[Stored data]

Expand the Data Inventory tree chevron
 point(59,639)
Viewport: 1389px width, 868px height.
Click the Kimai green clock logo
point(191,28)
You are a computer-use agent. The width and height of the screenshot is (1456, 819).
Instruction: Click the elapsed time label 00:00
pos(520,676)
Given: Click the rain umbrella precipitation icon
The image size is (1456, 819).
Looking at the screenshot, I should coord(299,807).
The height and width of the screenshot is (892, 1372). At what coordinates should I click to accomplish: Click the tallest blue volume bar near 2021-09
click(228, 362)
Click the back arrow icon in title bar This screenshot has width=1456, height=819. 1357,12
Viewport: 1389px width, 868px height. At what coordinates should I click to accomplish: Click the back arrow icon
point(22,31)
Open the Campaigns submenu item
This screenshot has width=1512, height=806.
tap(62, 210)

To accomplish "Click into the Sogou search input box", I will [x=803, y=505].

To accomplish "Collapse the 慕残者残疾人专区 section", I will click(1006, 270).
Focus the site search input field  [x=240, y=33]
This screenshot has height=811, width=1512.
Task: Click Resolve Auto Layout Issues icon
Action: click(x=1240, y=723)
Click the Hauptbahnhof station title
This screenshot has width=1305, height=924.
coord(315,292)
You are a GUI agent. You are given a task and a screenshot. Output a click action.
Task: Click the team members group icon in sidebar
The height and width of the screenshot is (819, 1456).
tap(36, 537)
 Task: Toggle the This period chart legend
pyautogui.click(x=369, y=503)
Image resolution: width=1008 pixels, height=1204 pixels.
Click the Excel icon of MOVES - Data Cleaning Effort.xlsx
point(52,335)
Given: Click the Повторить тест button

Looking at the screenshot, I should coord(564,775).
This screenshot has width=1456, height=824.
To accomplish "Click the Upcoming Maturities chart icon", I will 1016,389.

### PROBLEM DESCRIPTION
Every line from the one that holds "You are a computer-use" to the end of the data above should be given again exactly, with that line and the last one both kept.

### REPLY TO THE EXERCISE
You are a computer-use agent. The width and height of the screenshot is (1456, 819).
Instruction: Click the elapsed time label 00:00
pos(520,676)
Given: Click the rain umbrella precipitation icon
The image size is (1456, 819).
Looking at the screenshot, I should coord(299,807).
The height and width of the screenshot is (892, 1372). At what coordinates should I click to accomplish: Click the tallest blue volume bar near 2021-09
click(228, 362)
Click the back arrow icon in title bar This screenshot has width=1456, height=819. 1357,12
Viewport: 1389px width, 868px height. At what coordinates should I click to accomplish: Click the back arrow icon
point(22,31)
Open the Campaigns submenu item
This screenshot has width=1512, height=806.
tap(62, 210)

To accomplish "Click into the Sogou search input box", I will [x=803, y=505].

To accomplish "Collapse the 慕残者残疾人专区 section", I will click(1006, 270).
Focus the site search input field  [x=240, y=33]
This screenshot has height=811, width=1512.
Task: Click Resolve Auto Layout Issues icon
Action: click(x=1240, y=723)
Click the Hauptbahnhof station title
This screenshot has width=1305, height=924.
coord(315,292)
You are a GUI agent. You are given a task and a screenshot. Output a click action.
Task: Click the team members group icon in sidebar
The height and width of the screenshot is (819, 1456).
tap(36, 537)
 Task: Toggle the This period chart legend
pyautogui.click(x=369, y=503)
Image resolution: width=1008 pixels, height=1204 pixels.
Click the Excel icon of MOVES - Data Cleaning Effort.xlsx
point(52,335)
Given: Click the Повторить тест button

Looking at the screenshot, I should coord(564,775).
This screenshot has width=1456, height=824.
To accomplish "Click the Upcoming Maturities chart icon", I will 1016,389.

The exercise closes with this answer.